今まではほとんど常に一緒にいたが、離れる時間が出来たこと、またジェラルドの変化もあってネロリはジェラルドに対して優しくなれたし、それをジェラルドが感じ取ってネロリとフランを大事にしていることから、3人の家庭は円満だった。

だから、ジェラルドがとある事をいった時、ネロリは前向きに捉えることが出来た。

「俺、オランでの稼ぎ一本にしようかな」

フランを先に寝かせた後の夕食時だった。

「それって、・・・狩猟をやめるということ?」

うん、とジェラルドは頷く。

「事実、狩りで暮らしていた時よりも豊かになっただろ?」

ジェラルドは、妻のブルネットの髪を束ねている髪飾りに目をやって、微笑んだ。
ネロリはこの表情が好きだった。

「うん。
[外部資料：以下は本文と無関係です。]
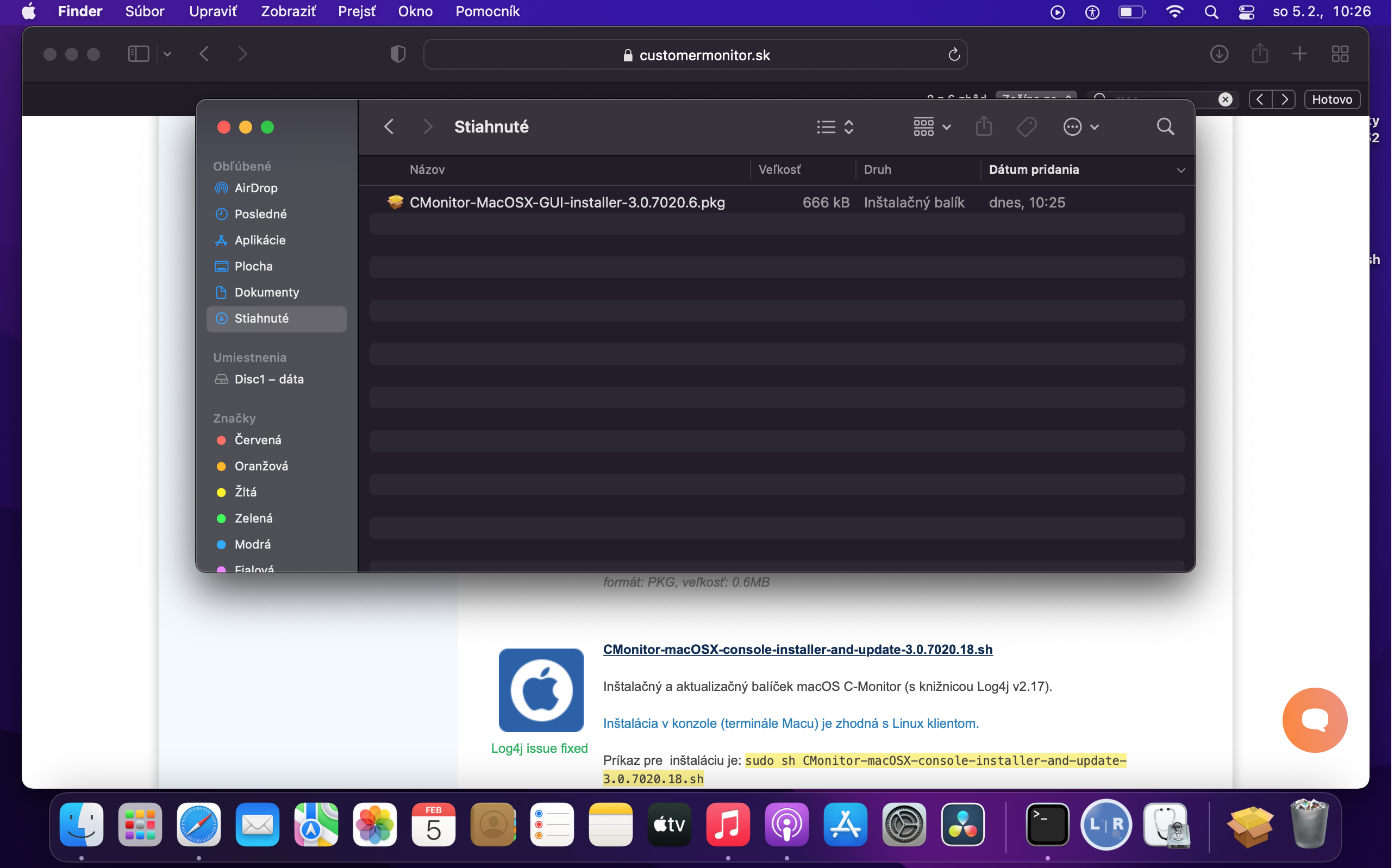This screenshot has height=868, width=1394.
Task: Toggle Safari's sidebar button
Action: click(139, 54)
そうね・・・。
 でも、どうなるの?」

「どうにかなるわけじゃないさ。
 毎日狩場へ出かけていたのが、オランに変わるだけなんだから。
 ああ、帰りは少し遅くなるかもしれない」

「どうして?」

「帰りは疲れているから、ゆっくり歩くかもしれないからさ」

ネロリは笑って、ジェラルドの手に手を重ねた。



フランが2歳になって間もなくだった。

この秋が終わると共に、ジェラルドは狩猟をやめる。
それを、いつも肉と交換していた集落の方に伝えた。

「・・・そうけえ」

農夫たちは言葉少なかった。

「お金溜まったら、馬買いにくるから!そのときは売ってね」

ジェラルドはそう言った。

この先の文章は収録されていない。